Oeuvre: Keller: Butternut Squash Soup


As much as Thomas Keller is known around the globe for the French Laundry, he has also gained appreciation from patrons of more modest means for opening up his bistro, Bouchon. Perusing his cookbooks for this feature, almost everything in The French Laundry Cookbook was immediately out of the realm of possibility. I just can’t afford truffles or foie gras or morels. Bouchon, however offered a much larger collection of recipes to choose from.

For my first introduction into the world of Keller (I have neither made anything from his cookbooks or eaten at his restaurants), I chose his butternut squash soup. To me, this epitomizes bistro-style cooking and Keller’s emphasis on superior ingredients and flawless execution. Also, my CSA had been giving me a lot of squash and I was really, really sick of just roasting it.

Aside from getting a crash course on two techniques I had yet to use (pureeing soup and browning butter,) this was a remarkably easy recipe to make. To start, cut the neck off the squash. Then slice the bulb in half and remove the seeds. Rub canola oil inside and outside then add some salt and pepper. Place a sprig of sage in each cavity and place them cut side down on a roasting pan and stick them in the oven until completely tender.

Meanwhile, peel the neck of the squash and coarsely cut it into ½-inch pieces. Add some oil to your stockpot and saute some leeks, carrots, shallots and onions. Add garlic and the squash and season with salt and pepper. Here, you’re supposed to add honey, which I mistakenly thought I had. Instead, I added a tablespoon of sugar and stirred it in. Now add the stock and the bouquet garni. Bring the stock to a simmer for 10 to 15 minutes.

If you’ve timed this right, your roasted squash should be done sometime during the 10-15 minutes the soup is simmering. Wait for it to cool and then scoop out the flesh, discarding the sage and the skin.

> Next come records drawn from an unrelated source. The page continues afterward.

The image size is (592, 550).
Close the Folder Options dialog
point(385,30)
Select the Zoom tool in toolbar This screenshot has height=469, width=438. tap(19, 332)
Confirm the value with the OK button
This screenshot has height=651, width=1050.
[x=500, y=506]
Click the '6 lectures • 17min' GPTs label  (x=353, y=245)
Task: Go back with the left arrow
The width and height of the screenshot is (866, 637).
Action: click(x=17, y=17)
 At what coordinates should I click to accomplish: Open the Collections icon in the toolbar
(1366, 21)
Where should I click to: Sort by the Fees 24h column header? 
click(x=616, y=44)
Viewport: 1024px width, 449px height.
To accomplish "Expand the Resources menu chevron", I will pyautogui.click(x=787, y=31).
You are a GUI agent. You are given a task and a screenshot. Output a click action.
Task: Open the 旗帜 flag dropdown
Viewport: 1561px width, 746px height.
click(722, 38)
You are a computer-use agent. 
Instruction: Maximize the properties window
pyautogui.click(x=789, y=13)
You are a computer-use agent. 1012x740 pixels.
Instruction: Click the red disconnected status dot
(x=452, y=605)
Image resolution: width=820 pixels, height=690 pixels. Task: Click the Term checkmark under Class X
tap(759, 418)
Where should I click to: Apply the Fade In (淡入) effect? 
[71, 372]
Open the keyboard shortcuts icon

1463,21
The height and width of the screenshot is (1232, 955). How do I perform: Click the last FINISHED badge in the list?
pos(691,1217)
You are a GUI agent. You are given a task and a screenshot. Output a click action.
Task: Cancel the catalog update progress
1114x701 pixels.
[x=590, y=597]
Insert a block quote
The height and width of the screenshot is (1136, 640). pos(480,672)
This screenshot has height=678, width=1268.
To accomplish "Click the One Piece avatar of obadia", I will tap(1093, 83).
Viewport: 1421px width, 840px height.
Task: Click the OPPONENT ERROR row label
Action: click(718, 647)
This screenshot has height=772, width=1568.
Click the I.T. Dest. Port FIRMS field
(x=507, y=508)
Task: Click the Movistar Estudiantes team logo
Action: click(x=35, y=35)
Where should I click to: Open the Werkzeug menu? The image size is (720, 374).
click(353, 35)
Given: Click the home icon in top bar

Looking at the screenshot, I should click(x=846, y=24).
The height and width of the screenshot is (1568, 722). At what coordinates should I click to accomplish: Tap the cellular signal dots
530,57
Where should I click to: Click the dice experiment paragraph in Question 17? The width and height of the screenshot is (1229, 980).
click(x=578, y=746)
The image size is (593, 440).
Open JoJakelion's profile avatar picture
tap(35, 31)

Add the flesh to the soup and let it simmer another half hour or so. When it’s done, toss out the bouquet garni and start pureeing the soup and then passing it through a fine strainer. Taste and adjust seasonings.

Now, you can cool the soup for later consumption or get started on the next few steps for immediate serving. If you want to serve the soup soon, return it to the stock pot and keep it warm.

First, whip the creme fraiche with some nutmeg until it holds a shape and then put it back in your fridge, covered. Now heat a skillet on high heat and add the butter, spreading it evenly over the skillet and scraping up any bits that stick to the pan. Your timing has to be very good on this, since browned butter can quickly turn black. As soon as the foaming has stopped and your butter has a nice hazelnut brown color, take it off the heat, pour it into the soup and mix it in.

Now for the garnish. You can use either some thinly sliced chives or you can fry some sage leaves. I chose the latter. It only takes about 30-45 seconds to make a nice, crispy sage leaf. You can tell they’re ready because the bubbling on the leaves will stop, meaning all the moisture has evaporated. Drain and sprinkle with salt.

To complete the dish, ladle the soup into a bowl. Put a spoonful of the creme fraiche in the middle of the bowl. Add some freshly ground black pepper and a few fried sage leaves. Drizzle on some finishing olive oil and enjoy.

What I liked best about this was the amazing depth and complexity of the taste of the soup. This is a prime example of taking a little extra time to add a little something extra to your dish. The two methods of cooking the squash definitely made a difference: roasting added a hearty robustness while the sauteed squash retained a light, healthy feel. The browning of the butter added a nice, nutty flavor. The creme fraiche and the olive oil brought everything together to complete the most delicious soup I have ever made. I do wish that I had the honey to add as called for, since I think that would’ve added a nice layer of taste. All in all though, it was a perfect introduction to Thomas Keller.